■ **Instructions to follow**:
Each line of the data below between the one containing "1027x661 pixels." and the one containing "Image resolution: width=512", both included, is to be repeated exactly. Please omit pictures.
=== Data for this exercise ===
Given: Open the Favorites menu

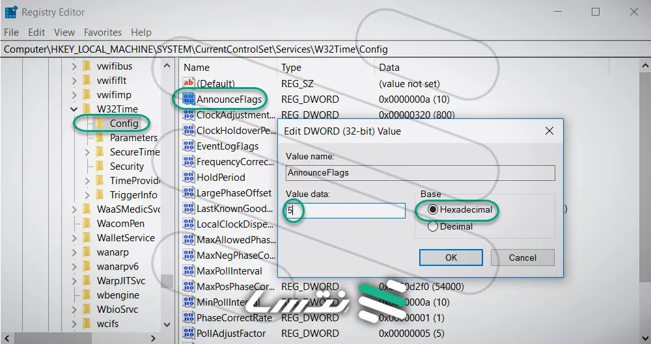Looking at the screenshot, I should (103, 32).
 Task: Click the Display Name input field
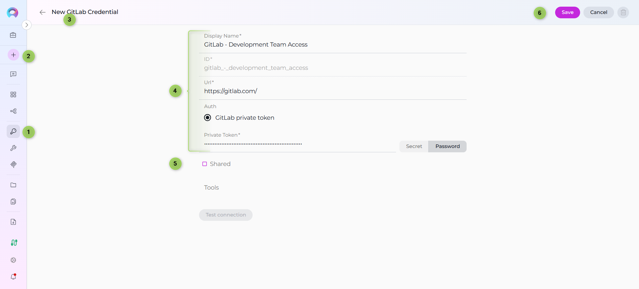(333, 45)
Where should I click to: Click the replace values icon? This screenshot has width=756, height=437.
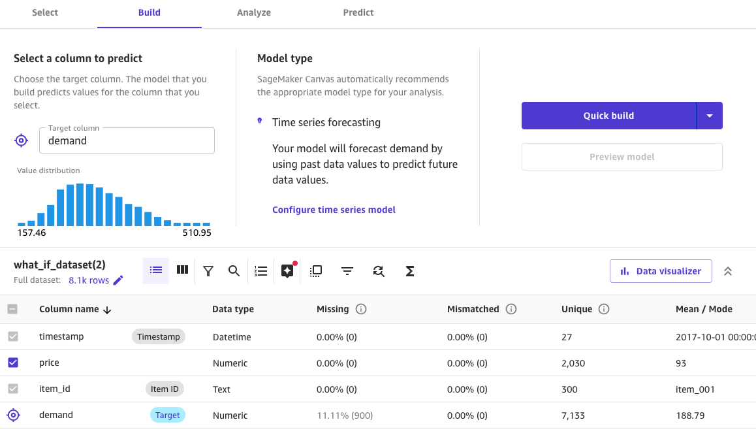coord(379,271)
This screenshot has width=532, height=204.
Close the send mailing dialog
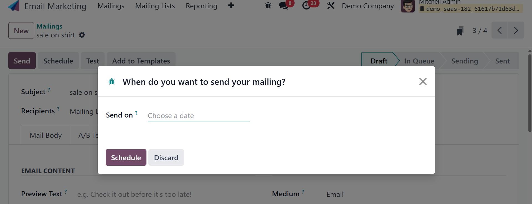pos(423,81)
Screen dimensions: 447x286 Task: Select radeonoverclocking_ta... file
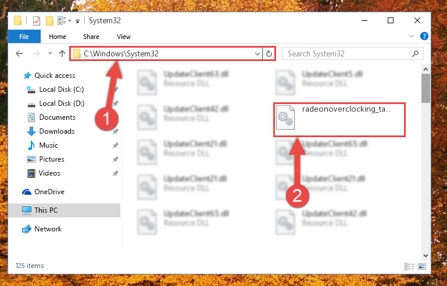point(339,120)
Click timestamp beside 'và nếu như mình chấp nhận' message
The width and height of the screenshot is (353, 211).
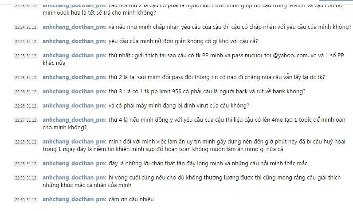click(26, 28)
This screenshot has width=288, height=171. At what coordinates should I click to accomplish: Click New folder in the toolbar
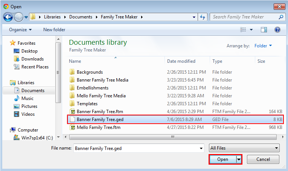pos(54,30)

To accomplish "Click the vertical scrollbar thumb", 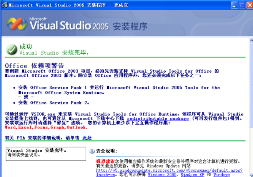I will (251, 86).
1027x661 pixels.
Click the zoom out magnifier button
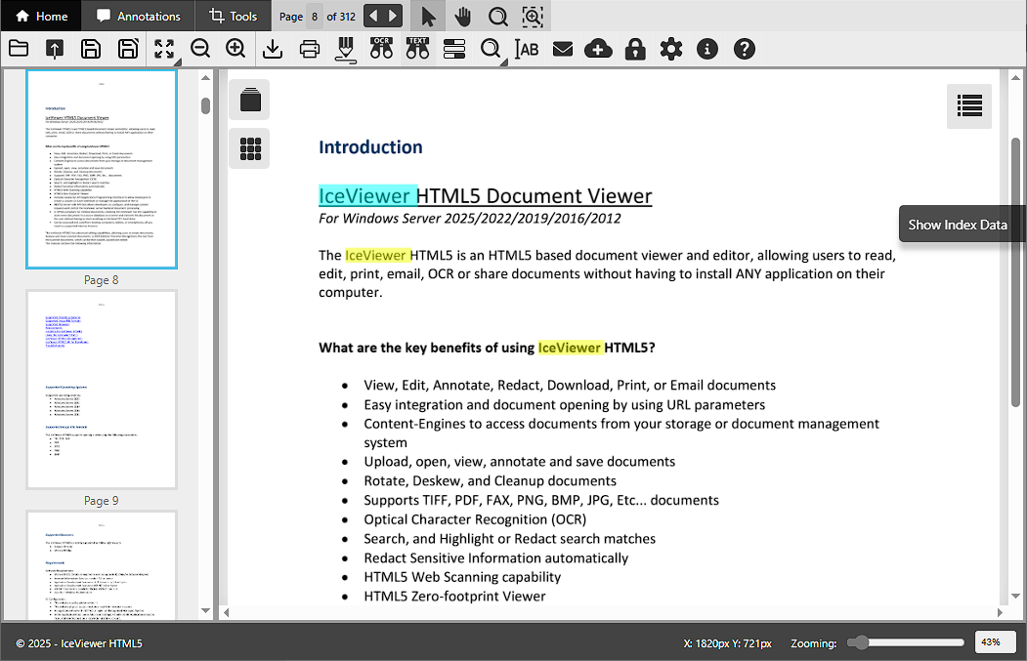200,49
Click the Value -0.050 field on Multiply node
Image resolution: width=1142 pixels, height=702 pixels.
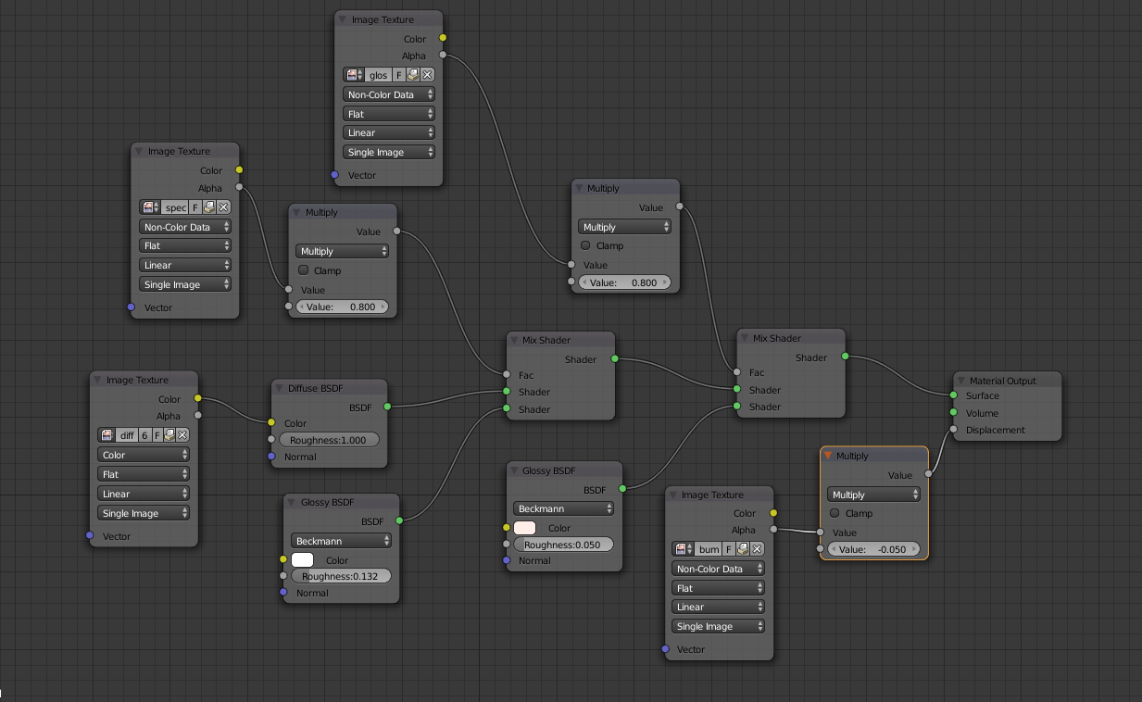(872, 549)
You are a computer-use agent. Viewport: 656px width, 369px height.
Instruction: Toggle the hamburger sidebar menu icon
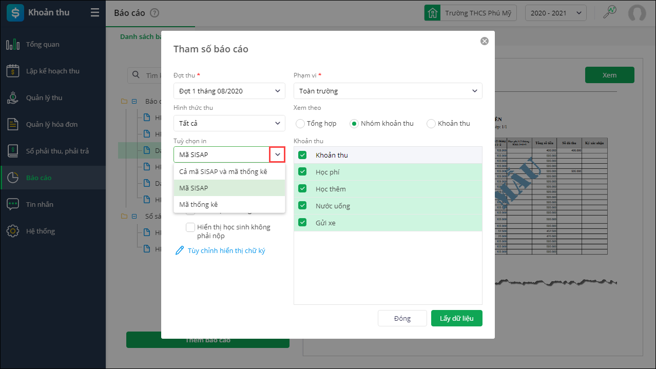point(95,13)
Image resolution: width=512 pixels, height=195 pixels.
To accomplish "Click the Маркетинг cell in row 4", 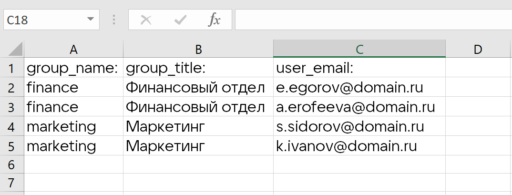I will click(x=198, y=126).
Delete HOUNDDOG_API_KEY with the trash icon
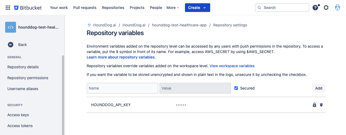Screen dimensions: 346x135 pyautogui.click(x=321, y=105)
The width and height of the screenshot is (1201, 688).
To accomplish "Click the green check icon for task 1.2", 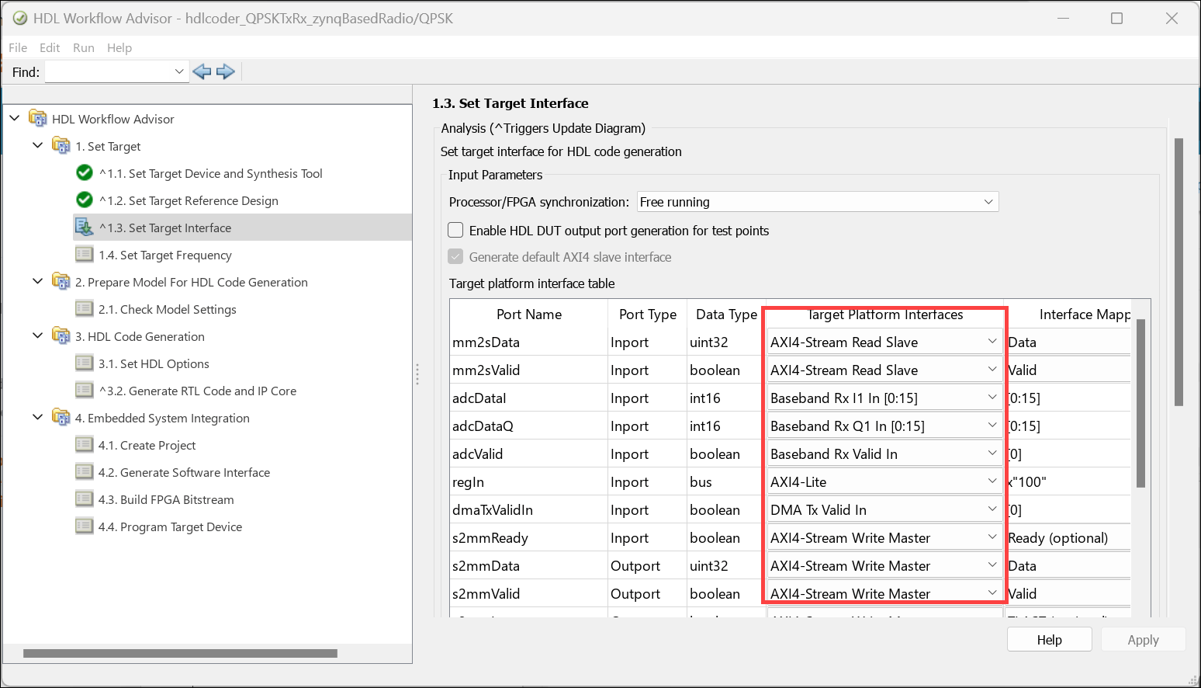I will coord(85,200).
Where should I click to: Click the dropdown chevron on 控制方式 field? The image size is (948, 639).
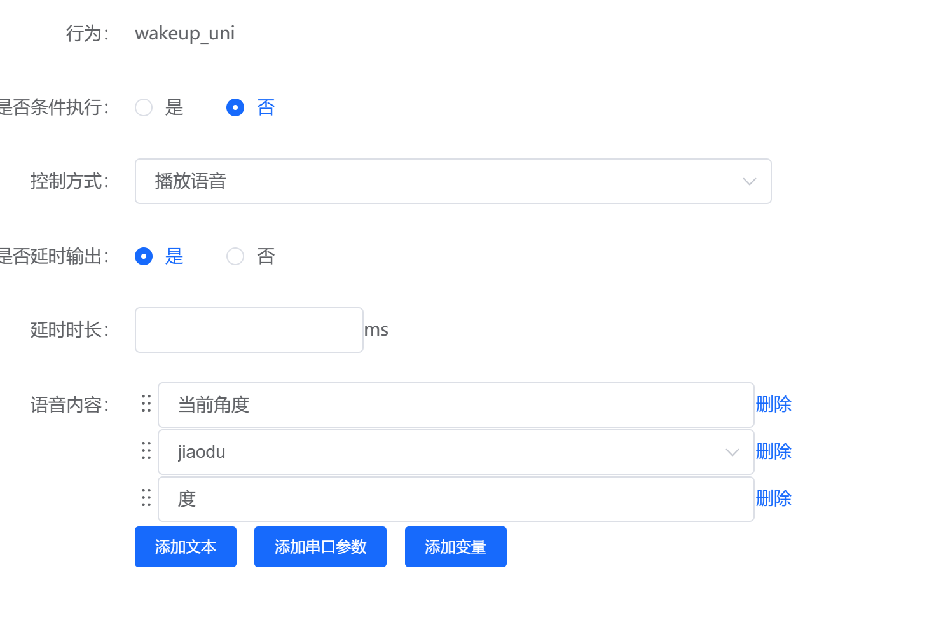[x=749, y=181]
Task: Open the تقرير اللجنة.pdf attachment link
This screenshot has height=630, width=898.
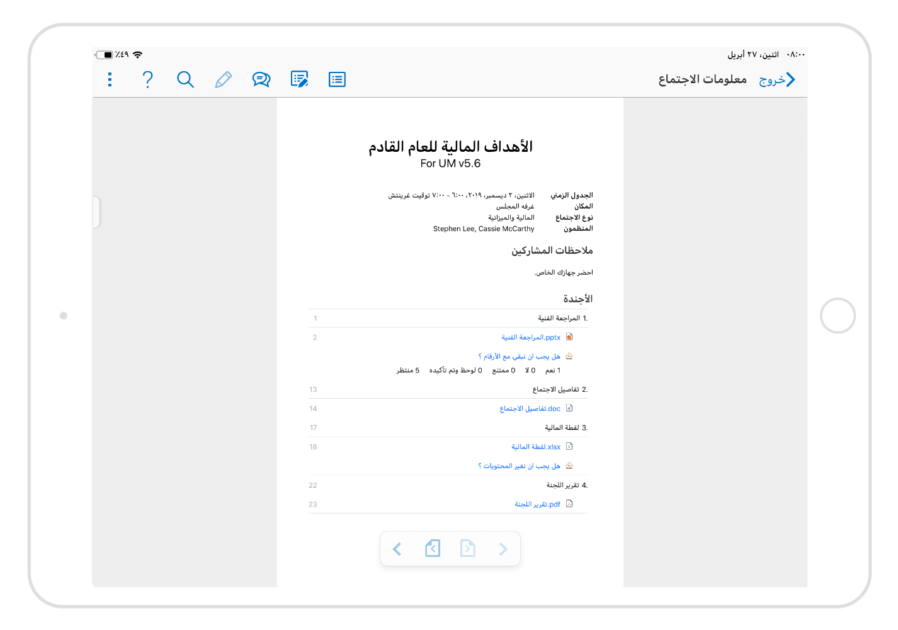Action: 538,504
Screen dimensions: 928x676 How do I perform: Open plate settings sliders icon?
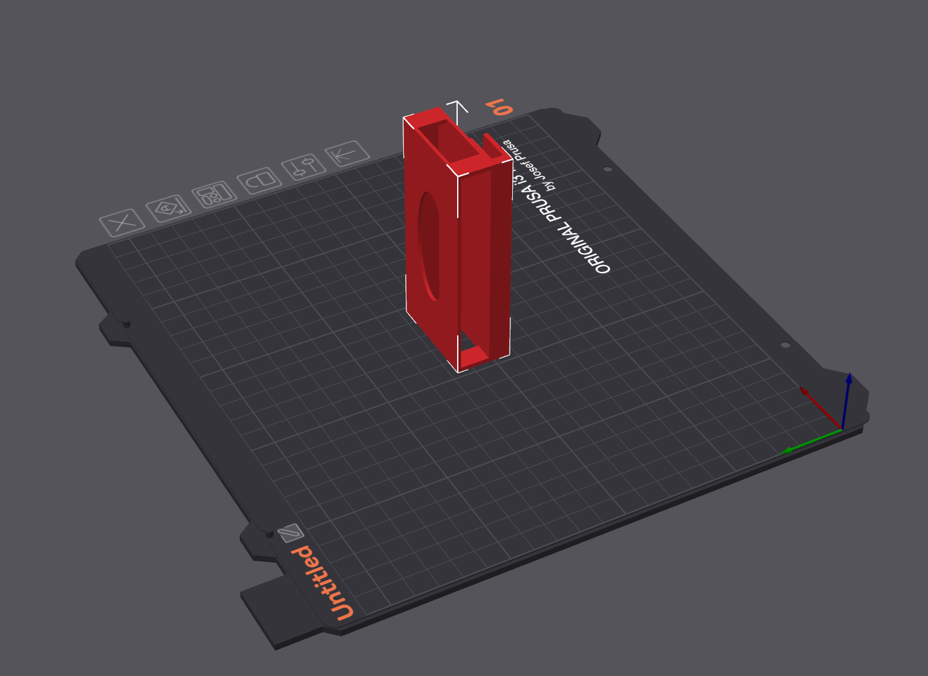tap(304, 167)
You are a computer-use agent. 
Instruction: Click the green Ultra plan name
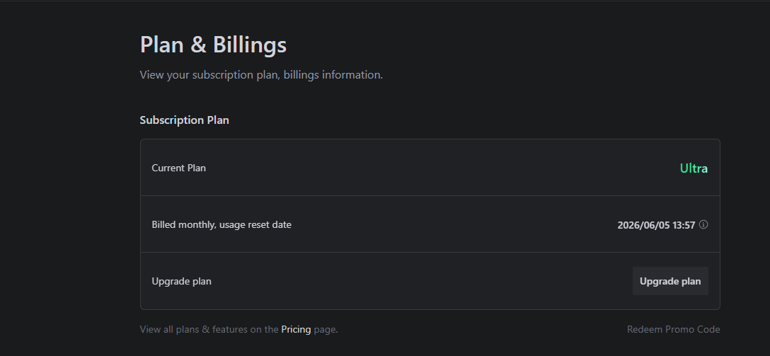tap(694, 168)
===
■ **Answer for the task**:
1027x661 pixels.
Click the zoom out magnifier button
200,49
Click the Value -0.050 field on Multiply node
Image resolution: width=1142 pixels, height=702 pixels.
(872, 549)
You are a computer-use agent. Viewport: 656px width, 369px height.
Instruction: Toggle the hamburger sidebar menu icon
point(95,13)
Image resolution: width=512 pixels, height=195 pixels.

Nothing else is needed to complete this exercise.